[Opening DATA section]
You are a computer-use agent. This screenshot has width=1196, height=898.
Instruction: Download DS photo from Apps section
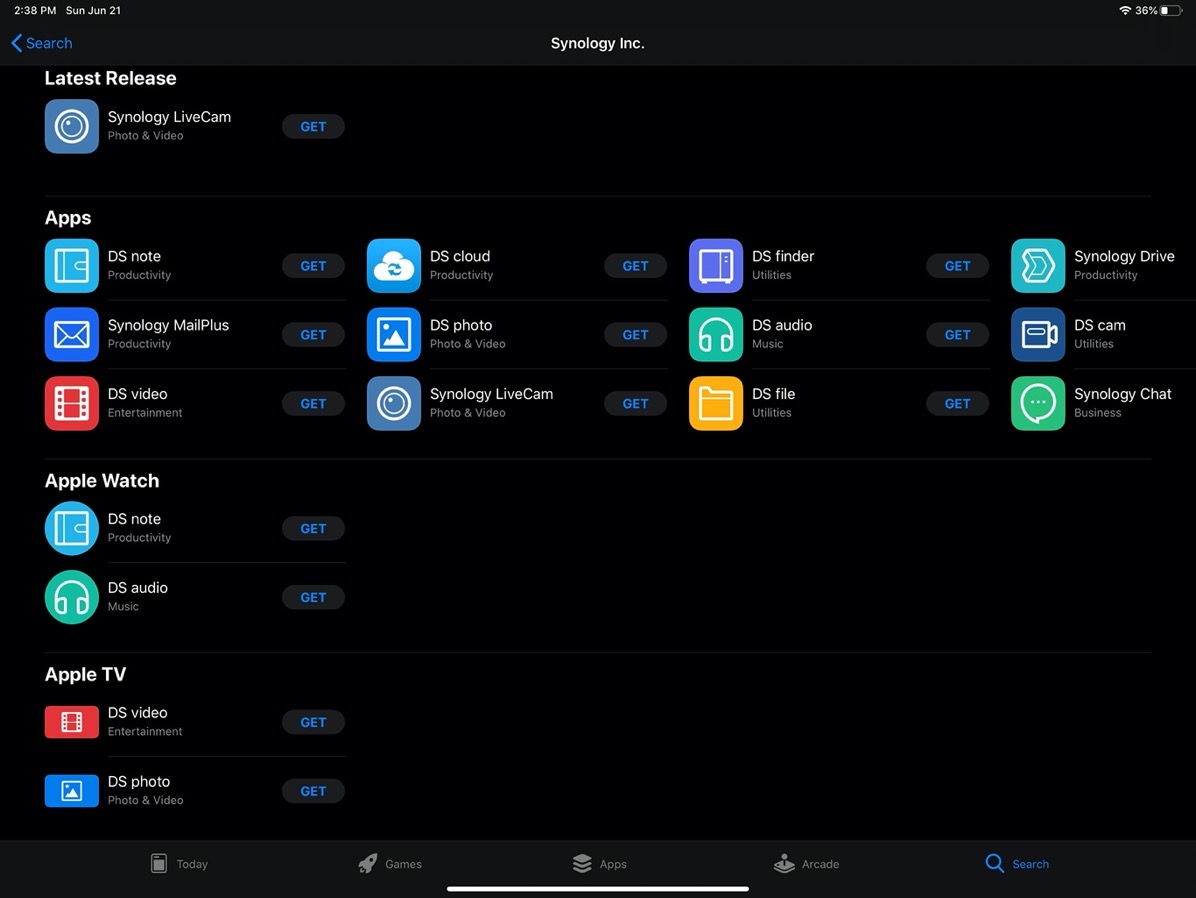click(635, 335)
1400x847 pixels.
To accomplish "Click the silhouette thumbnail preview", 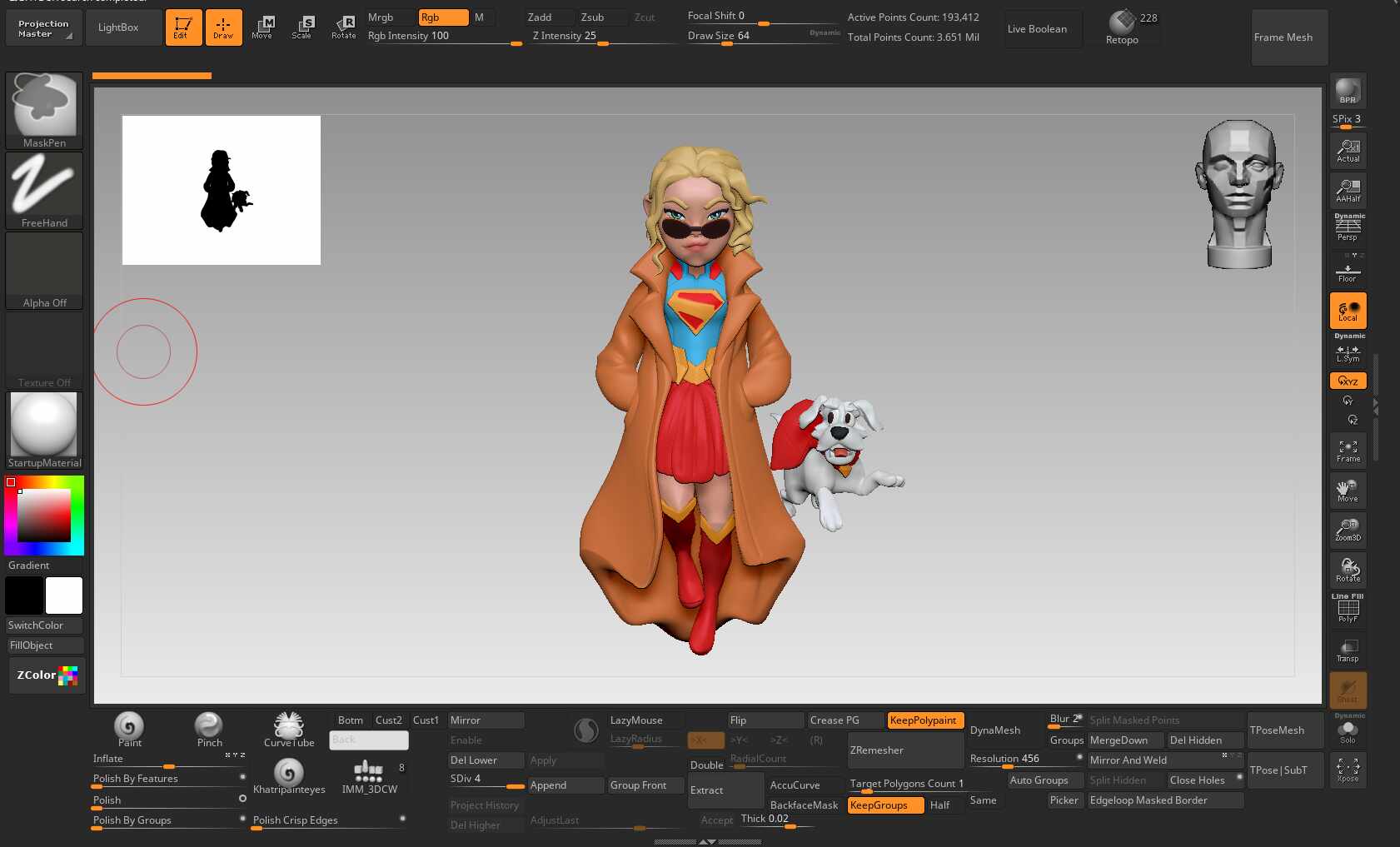I will (222, 190).
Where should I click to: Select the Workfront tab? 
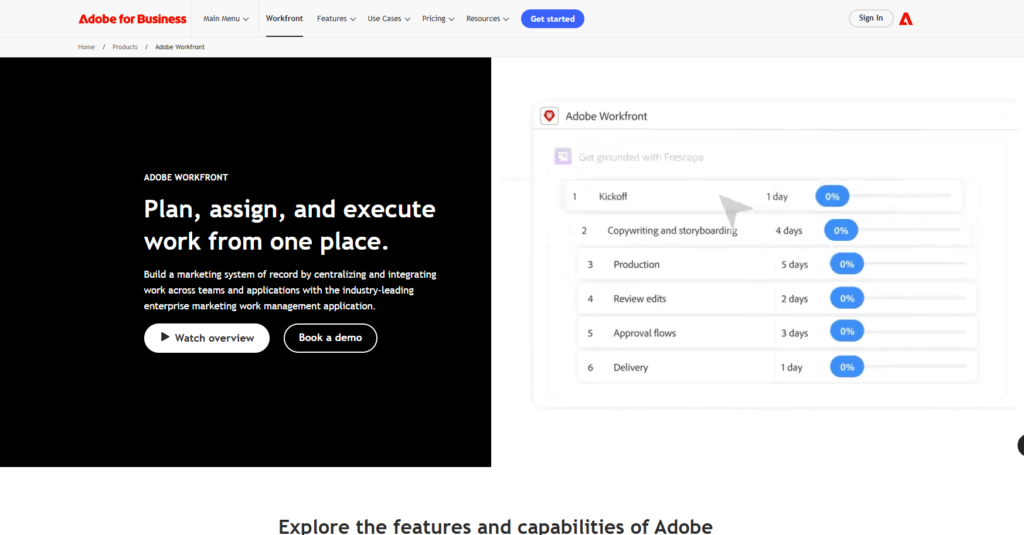coord(285,19)
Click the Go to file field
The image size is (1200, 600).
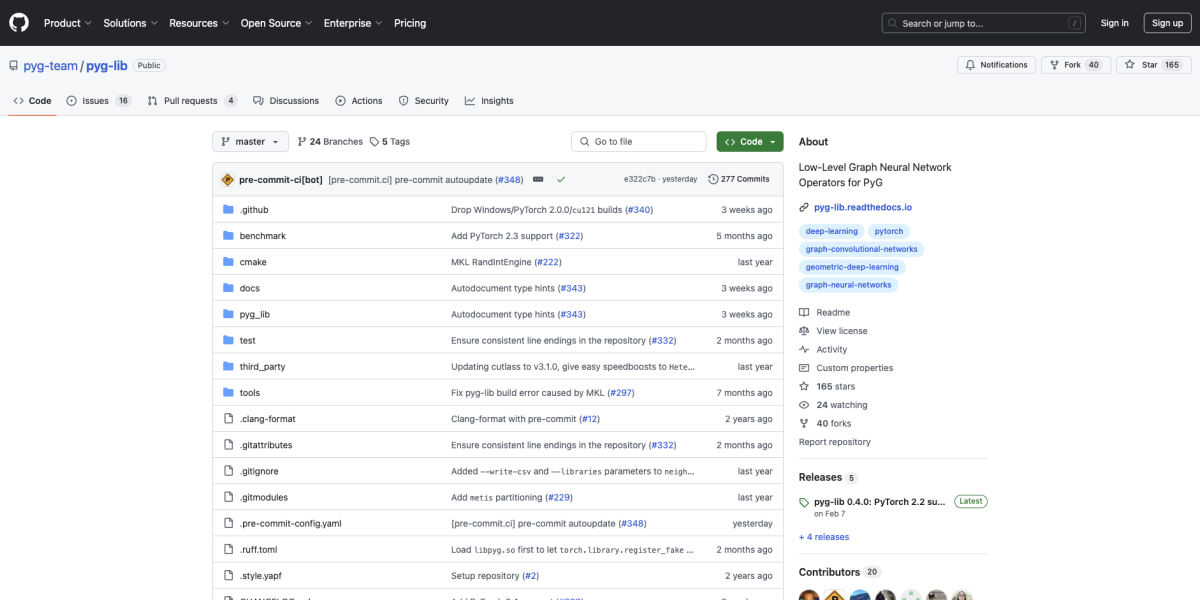point(639,142)
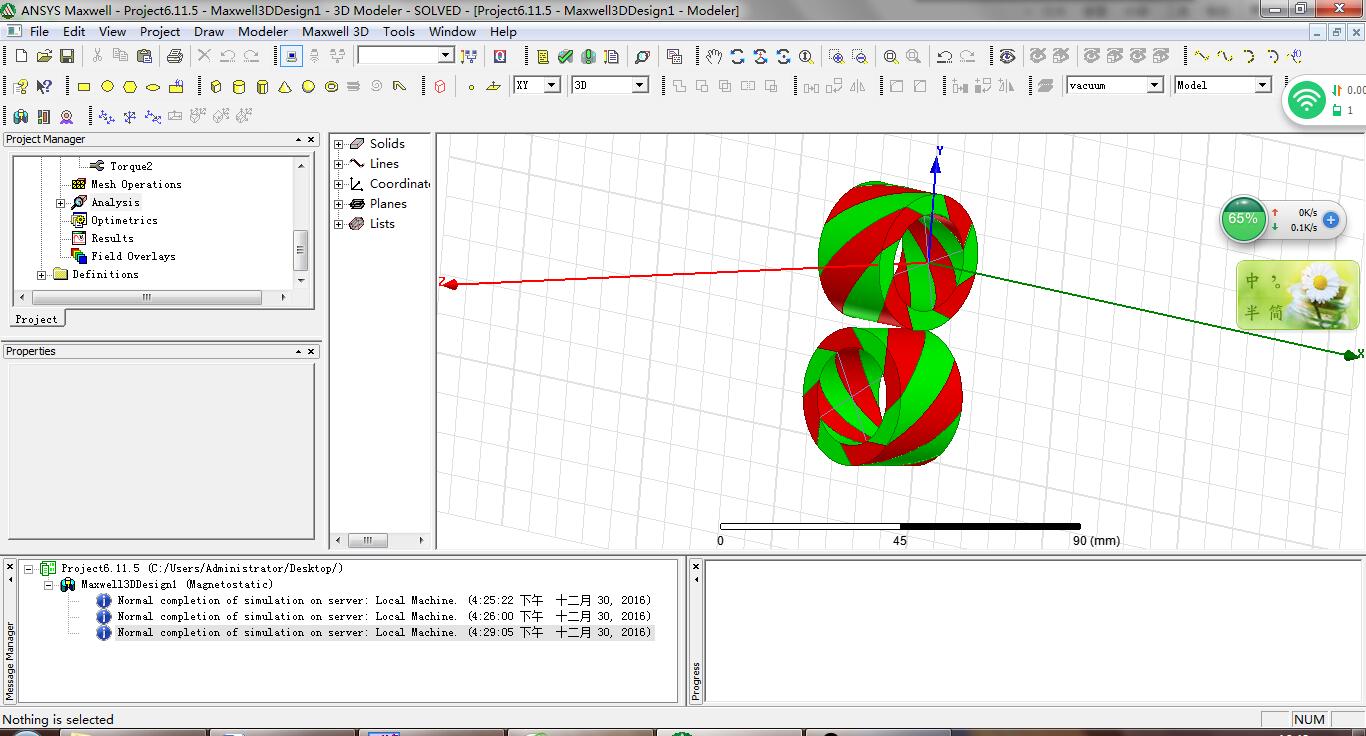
[Closing DATA section]
WHAT NEEDS TO BE DONE
Would you transcribe exactly, and only, the lines from the one containing "Click the Go to file field" through the last line of the records above, both included, leaving out the pictures?

EXERCISE SOLUTION
Click the Go to file field
The image size is (1200, 600).
point(639,142)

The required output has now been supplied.